Unhealthy habits, when repeated excessively become harmful, contributing to orofacial muscular imbalance associated with alterations in bone growth, dental malposition, and dentofacial abnormalities. Biting, licking, or sucking of lips and cheeks is frequently accompanied by chapping, dryness, erosion, irritation of one of both lips and/or vermilion borders. [7],[8]

The general literatures have cited the reason for a few of the oral lesions like irritation fibroma and mucocele, arising as a result of oral habits such as lip biting/sucking. Atypical lesions can occur on other regions such as the tongue such the one in a boy aged 7 years and 11 months undergoing maxillary expansion with a quad helix. The impaction of the tongue against the expansion appliance due to lip sucking had caused the atypical lesions which could have been prevented by detection and elimination of habit prior to orthodontic therapy. [9]

Fibroma is the most common benign soft tissue tumor in the oral cavity. Most fibro as represent reactive focal fibrous hyperplasia due to trauma or local irritation. An interesting point to be noted is that the fibroma is a neoplasm of connective tissue origin and microscopically similar to inflammatory hyperplasia. Hyperplasia is a self-limiting process unlike neoplasia and hyperplastic cells sometimes show regression after removal of the stimulus. Neoplastic tissue sometimes resembles that of hyperplastic tissue that do not regress; hence, it can be said that neoplasm can also occur from chronic irritation. [10]

Traumatic fibroma have also been associated with oral practices like tongue piercings have been reported. [11] Rare association of reactive hyperplasia with a natal tooth in an 4 year and 6 month old infant has been reported, showing that local irritants are one of the major causes of these reactive hyperplastic lesions. [12]
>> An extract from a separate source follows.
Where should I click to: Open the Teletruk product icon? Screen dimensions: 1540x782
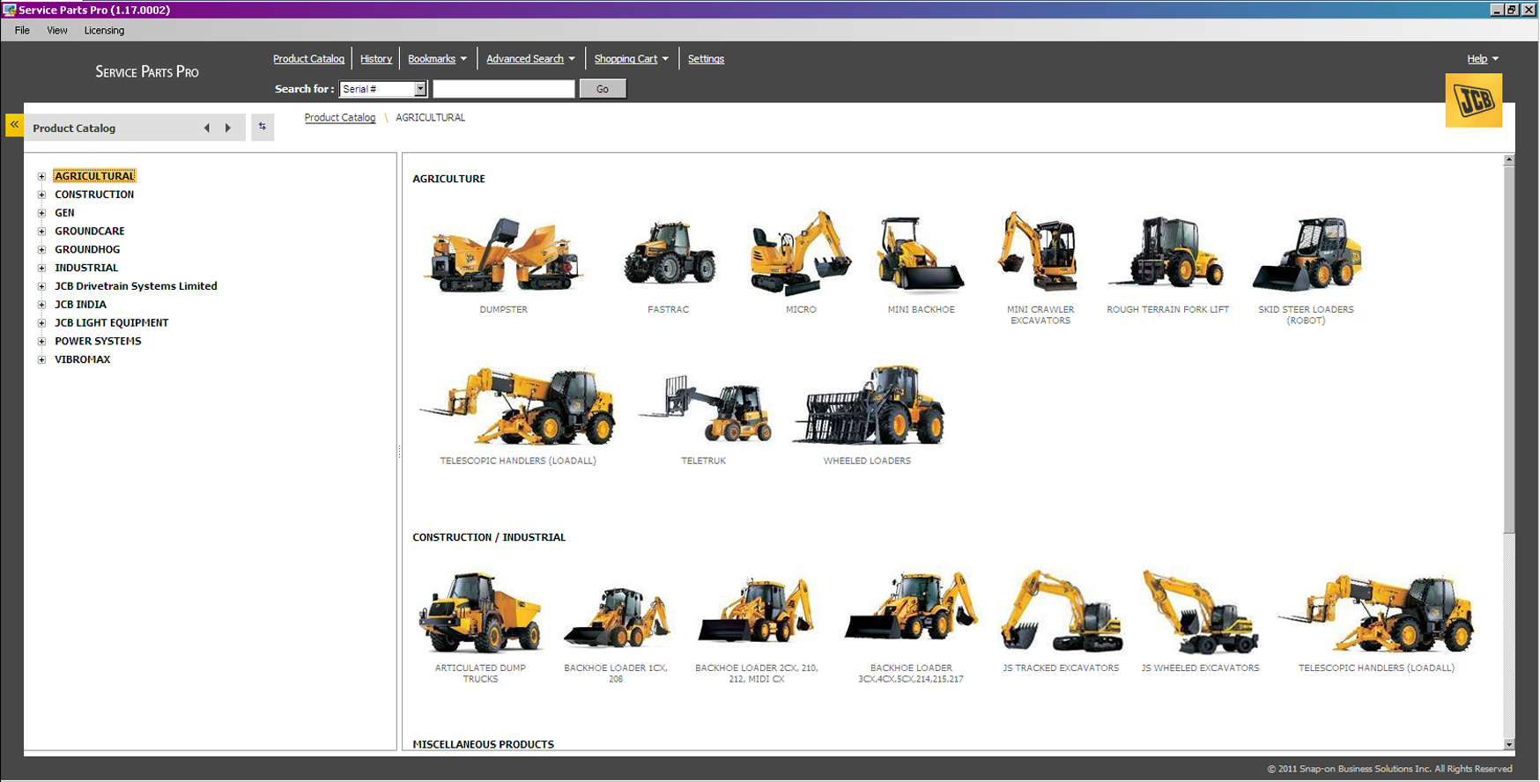pos(704,409)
The mucocele is a term that describes swelling caused by accumulation of saliva as a result of trauma or obstruction of minor salivary glands. They are classified as extravasation type and retention type of which the extravasation type is more common. A large form of mucocele in the floor of the mouth is knows as a ranula. Laceration of ducts leads to pooling of saliva in submucosal tissue and although termed a cyst, the extravasation type does not have an epithelial cyst wall or distinct border. Superficial lesions have a characteristic bluish hue and deeper lesions can be diffuse with normal colored mucosa covering it. Development of a bluish hue after trauma is highly suggestive of mucocele, but other salivary neoplasms and soft tissue neoplasms should be considered. [13]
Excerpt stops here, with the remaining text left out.